# Excerpt
■ ■ ■ ■ ■ ■ ■
I don’t like the lack of transparency, and have gotten disturbed by how little writers actually know about how they get paid on this site.
So I ran this quick, unscientific experiment to test some of the rumors that other writers have floated around about earning on Medium.
How People Think Medium Pays Them
Between some of these “I Made XXX Dollars Writing for Medium, Bow to Me and Lick My Shoes” articles, Medium’s own official pages, and various discussion boards about Medium’s payment system, I’ve picked up several hypotheses about how much you earn for an article:
- You earn when Medium members read, not when non-members read
- Reading time is important
- External links are meaningless
- Earnings increase exponentially by view (for example, readers 1–100 will net your article a little, readers 101–200 bring more money per view, while 201–300 will earn even more, etc.)
I’ve also heard that “claps” are either (a) very important, (b) not important at all, or (c) the “wrong metric” to look at (“it’s fans that matter”).
One of my articles was published, curated, and received well enough that I thought I could put Hypothesis 4 to the test.
■ ■ ■ ■ ■ ■ ■
# What needs to be done
Copy the stretch of the Medium earnings excerpt from "I don’t like" through "earning on Medium." word for word.

# Supplied material
■ ■ ■ ■ ■ ■ ■
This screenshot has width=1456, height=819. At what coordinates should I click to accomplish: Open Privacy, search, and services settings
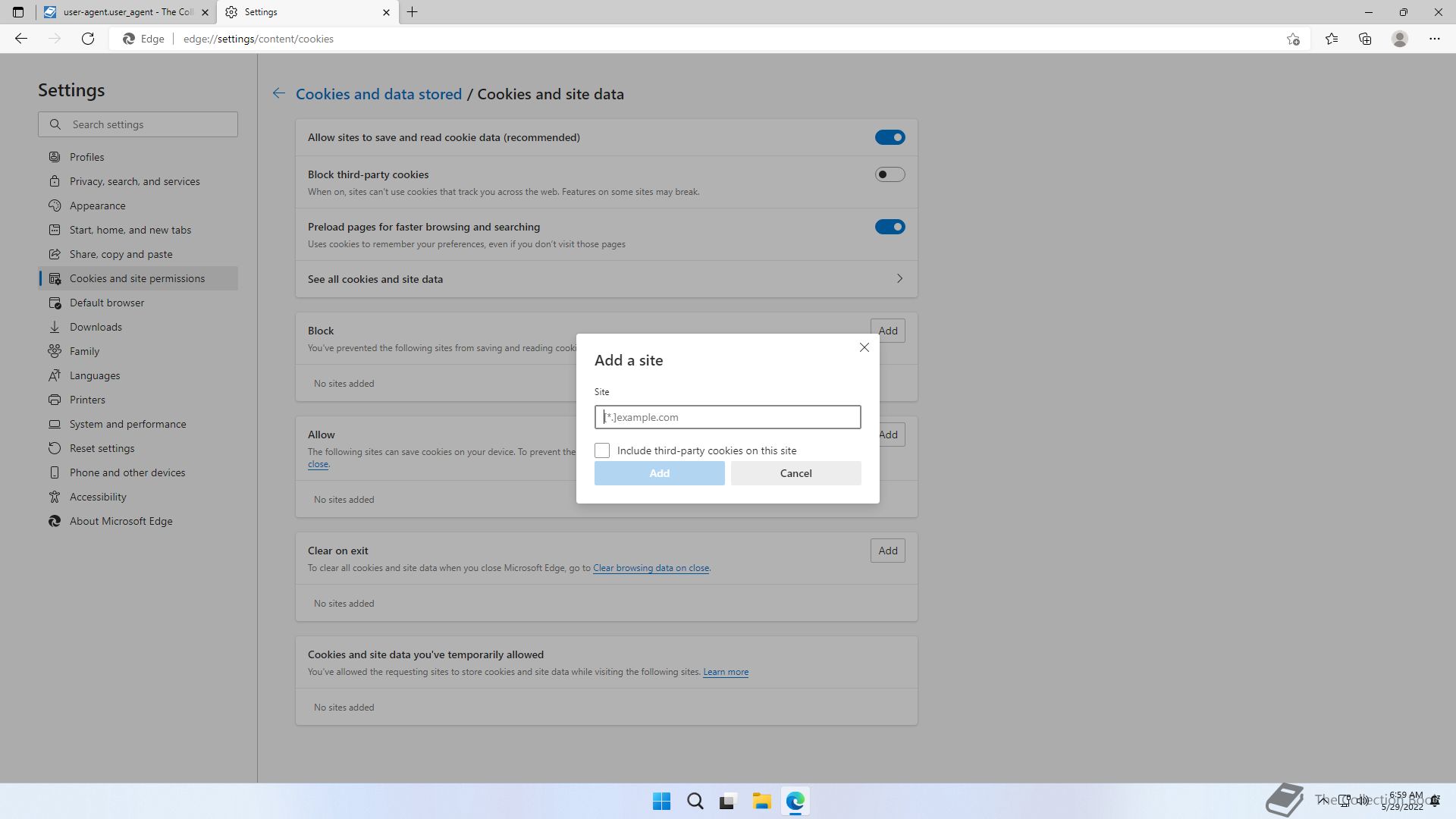[x=134, y=181]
■ ■ ■ ■ ■ ■ ■
# Output of the task
I don’t like the lack of transparency, and have gotten disturbed by how little writers actually know about how they get paid on this site.
So I ran this quick, unscientific experiment to test some of the rumors that other writers have floated around about earning on Medium.